*** EXTRACTED MATERIAL

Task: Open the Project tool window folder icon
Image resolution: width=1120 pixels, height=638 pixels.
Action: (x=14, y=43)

******
*** EXTRACTED MATERIAL

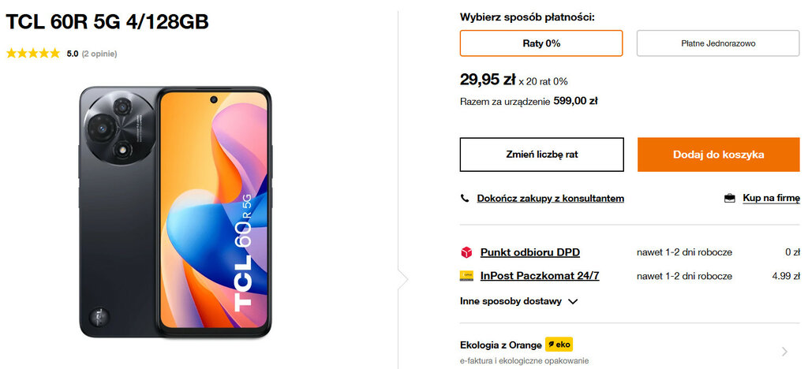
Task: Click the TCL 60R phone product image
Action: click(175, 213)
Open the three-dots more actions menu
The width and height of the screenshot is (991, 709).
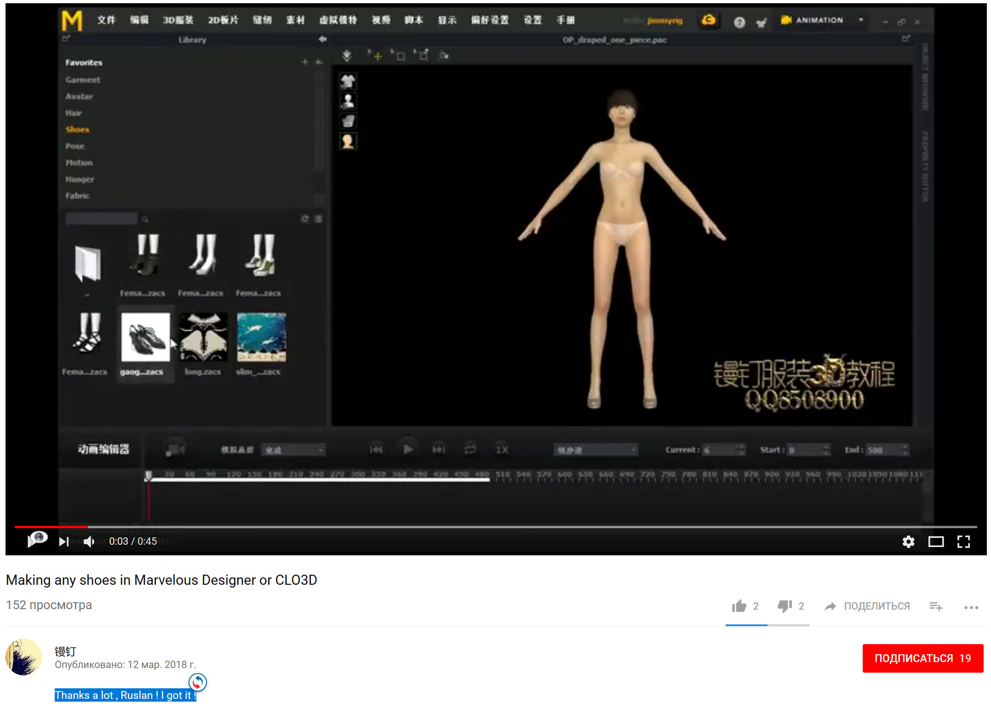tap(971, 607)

******
*** EXTRACTED MATERIAL

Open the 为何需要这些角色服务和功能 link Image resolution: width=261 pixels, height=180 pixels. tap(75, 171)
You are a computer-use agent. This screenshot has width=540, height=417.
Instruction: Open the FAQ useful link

******

> WHAT TO WORK ON
In the material, starting at the line containing "Task: Open the" and ending at the line containing "Action: (x=14, y=43)", can you swap "folder icon" for "gear icon" and give back only those lines, with everything else unchanged?

> SOLUTION FOR THIS PROBLEM
Task: Open the Project tool window gear icon
Image resolution: width=1120 pixels, height=638 pixels.
Action: (x=14, y=43)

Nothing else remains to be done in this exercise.